**Stored data entries**
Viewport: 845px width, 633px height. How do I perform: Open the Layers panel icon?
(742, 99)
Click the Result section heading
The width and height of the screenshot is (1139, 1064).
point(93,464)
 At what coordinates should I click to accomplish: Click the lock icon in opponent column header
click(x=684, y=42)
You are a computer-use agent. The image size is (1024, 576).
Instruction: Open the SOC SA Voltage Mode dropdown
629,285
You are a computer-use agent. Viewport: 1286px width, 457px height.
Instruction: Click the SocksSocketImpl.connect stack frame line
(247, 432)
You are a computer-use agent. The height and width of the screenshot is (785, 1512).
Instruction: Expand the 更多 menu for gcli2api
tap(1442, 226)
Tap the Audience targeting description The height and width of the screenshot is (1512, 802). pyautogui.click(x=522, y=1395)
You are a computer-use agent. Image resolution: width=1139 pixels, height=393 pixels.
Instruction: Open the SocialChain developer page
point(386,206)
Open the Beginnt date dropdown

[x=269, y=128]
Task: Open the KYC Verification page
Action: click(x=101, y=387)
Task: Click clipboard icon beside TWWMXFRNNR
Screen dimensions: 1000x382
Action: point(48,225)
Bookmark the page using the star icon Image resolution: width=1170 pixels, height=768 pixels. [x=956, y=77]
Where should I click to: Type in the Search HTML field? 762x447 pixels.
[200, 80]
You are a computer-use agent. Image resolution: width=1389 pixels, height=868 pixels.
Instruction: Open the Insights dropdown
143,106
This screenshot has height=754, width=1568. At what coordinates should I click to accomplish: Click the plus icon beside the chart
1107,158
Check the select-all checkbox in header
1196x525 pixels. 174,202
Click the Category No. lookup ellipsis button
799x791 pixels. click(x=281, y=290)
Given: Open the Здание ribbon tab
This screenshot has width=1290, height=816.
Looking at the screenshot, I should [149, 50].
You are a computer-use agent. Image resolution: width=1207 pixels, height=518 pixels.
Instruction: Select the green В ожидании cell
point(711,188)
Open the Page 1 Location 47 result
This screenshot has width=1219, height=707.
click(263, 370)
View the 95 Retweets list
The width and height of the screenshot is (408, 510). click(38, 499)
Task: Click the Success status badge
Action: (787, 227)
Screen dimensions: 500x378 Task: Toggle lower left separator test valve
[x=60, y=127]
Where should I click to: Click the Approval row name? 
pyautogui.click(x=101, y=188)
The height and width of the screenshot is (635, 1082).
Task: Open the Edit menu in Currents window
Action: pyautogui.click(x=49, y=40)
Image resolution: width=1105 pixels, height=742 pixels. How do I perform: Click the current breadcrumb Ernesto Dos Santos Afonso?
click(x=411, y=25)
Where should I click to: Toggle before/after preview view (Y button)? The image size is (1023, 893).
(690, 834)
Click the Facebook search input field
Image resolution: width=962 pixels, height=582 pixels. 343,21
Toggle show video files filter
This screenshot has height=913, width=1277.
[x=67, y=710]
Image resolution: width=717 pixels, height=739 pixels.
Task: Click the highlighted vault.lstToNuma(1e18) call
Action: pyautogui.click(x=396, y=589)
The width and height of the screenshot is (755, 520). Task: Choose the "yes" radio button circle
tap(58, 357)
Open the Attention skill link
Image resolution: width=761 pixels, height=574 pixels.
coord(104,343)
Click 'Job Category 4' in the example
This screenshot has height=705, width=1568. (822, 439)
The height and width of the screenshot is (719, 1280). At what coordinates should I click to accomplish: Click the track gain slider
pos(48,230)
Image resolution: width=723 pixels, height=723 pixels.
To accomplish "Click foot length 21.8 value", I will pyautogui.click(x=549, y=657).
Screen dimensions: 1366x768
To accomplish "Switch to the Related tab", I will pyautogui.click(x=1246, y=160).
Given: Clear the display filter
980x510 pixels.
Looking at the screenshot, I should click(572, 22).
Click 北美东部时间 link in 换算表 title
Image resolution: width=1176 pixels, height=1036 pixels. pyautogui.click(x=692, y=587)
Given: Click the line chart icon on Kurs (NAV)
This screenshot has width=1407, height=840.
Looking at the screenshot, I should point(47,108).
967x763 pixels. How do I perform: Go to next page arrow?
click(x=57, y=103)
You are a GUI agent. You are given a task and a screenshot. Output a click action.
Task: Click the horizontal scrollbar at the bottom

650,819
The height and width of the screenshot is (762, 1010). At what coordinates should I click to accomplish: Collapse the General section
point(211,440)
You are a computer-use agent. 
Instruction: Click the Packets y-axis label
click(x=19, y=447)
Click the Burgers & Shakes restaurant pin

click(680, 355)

**REQUIRED ACTION**
Repeat every entry exactly, please.

**RESULT OF THE TASK**
Viewport: 845px width, 633px height. How do I perform: Open the Layers panel icon?
(742, 99)
Click the Result section heading
The width and height of the screenshot is (1139, 1064).
point(93,464)
 At what coordinates should I click to accomplish: Click the lock icon in opponent column header
click(x=684, y=42)
You are a computer-use agent. The image size is (1024, 576).
Instruction: Open the SOC SA Voltage Mode dropdown
629,285
You are a computer-use agent. Viewport: 1286px width, 457px height.
Instruction: Click the SocksSocketImpl.connect stack frame line
(247, 432)
You are a computer-use agent. The height and width of the screenshot is (785, 1512).
Instruction: Expand the 更多 menu for gcli2api
tap(1442, 226)
Tap the Audience targeting description The height and width of the screenshot is (1512, 802). pyautogui.click(x=522, y=1395)
You are a computer-use agent. Image resolution: width=1139 pixels, height=393 pixels.
Instruction: Open the SocialChain developer page
point(386,206)
Open the Beginnt date dropdown

[x=269, y=128]
Task: Open the KYC Verification page
Action: click(x=101, y=387)
Task: Click clipboard icon beside TWWMXFRNNR
Screen dimensions: 1000x382
Action: point(48,225)
Bookmark the page using the star icon Image resolution: width=1170 pixels, height=768 pixels. [x=956, y=77]
Where should I click to: Type in the Search HTML field? 762x447 pixels.
[200, 80]
You are a computer-use agent. Image resolution: width=1389 pixels, height=868 pixels.
Instruction: Open the Insights dropdown
143,106
This screenshot has height=754, width=1568. At what coordinates should I click to accomplish: Click the plus icon beside the chart
1107,158
Check the select-all checkbox in header
1196x525 pixels. 174,202
Click the Category No. lookup ellipsis button
799x791 pixels. click(x=281, y=290)
Given: Open the Здание ribbon tab
This screenshot has width=1290, height=816.
Looking at the screenshot, I should [149, 50].
You are a computer-use agent. Image resolution: width=1207 pixels, height=518 pixels.
Instruction: Select the green В ожидании cell
point(711,188)
Open the Page 1 Location 47 result
This screenshot has width=1219, height=707.
click(263, 370)
View the 95 Retweets list
The width and height of the screenshot is (408, 510). click(38, 499)
Task: Click the Success status badge
Action: (787, 227)
Screen dimensions: 500x378 Task: Toggle lower left separator test valve
[x=60, y=127]
Where should I click to: Click the Approval row name? 
pyautogui.click(x=101, y=188)
The height and width of the screenshot is (635, 1082).
Task: Open the Edit menu in Currents window
Action: pyautogui.click(x=49, y=40)
Image resolution: width=1105 pixels, height=742 pixels. How do I perform: Click the current breadcrumb Ernesto Dos Santos Afonso?
click(x=411, y=25)
Where should I click to: Toggle before/after preview view (Y button)? The image size is (1023, 893).
(690, 834)
Click the Facebook search input field
Image resolution: width=962 pixels, height=582 pixels. 343,21
Toggle show video files filter
This screenshot has height=913, width=1277.
[x=67, y=710]
Image resolution: width=717 pixels, height=739 pixels.
Task: Click the highlighted vault.lstToNuma(1e18) call
Action: pyautogui.click(x=396, y=589)
The width and height of the screenshot is (755, 520). Task: Choose the "yes" radio button circle
tap(58, 357)
Open the Attention skill link
Image resolution: width=761 pixels, height=574 pixels.
coord(104,343)
Click 'Job Category 4' in the example
This screenshot has height=705, width=1568. (822, 439)
The height and width of the screenshot is (719, 1280). At what coordinates should I click to accomplish: Click the track gain slider
pos(48,230)
Image resolution: width=723 pixels, height=723 pixels.
To accomplish "Click foot length 21.8 value", I will pyautogui.click(x=549, y=657).
Screen dimensions: 1366x768
To accomplish "Switch to the Related tab", I will pyautogui.click(x=1246, y=160).
Given: Clear the display filter
980x510 pixels.
Looking at the screenshot, I should click(572, 22).
Click 北美东部时间 link in 换算表 title
Image resolution: width=1176 pixels, height=1036 pixels. pyautogui.click(x=692, y=587)
Given: Click the line chart icon on Kurs (NAV)
This screenshot has width=1407, height=840.
Looking at the screenshot, I should point(47,108).
967x763 pixels. How do I perform: Go to next page arrow?
click(x=57, y=103)
You are a GUI agent. You are given a task and a screenshot. Output a click action.
Task: Click the horizontal scrollbar at the bottom

650,819
The height and width of the screenshot is (762, 1010). At what coordinates should I click to accomplish: Collapse the General section
point(211,440)
You are a computer-use agent. 
Instruction: Click the Packets y-axis label
click(x=19, y=447)
Click the Burgers & Shakes restaurant pin

click(680, 355)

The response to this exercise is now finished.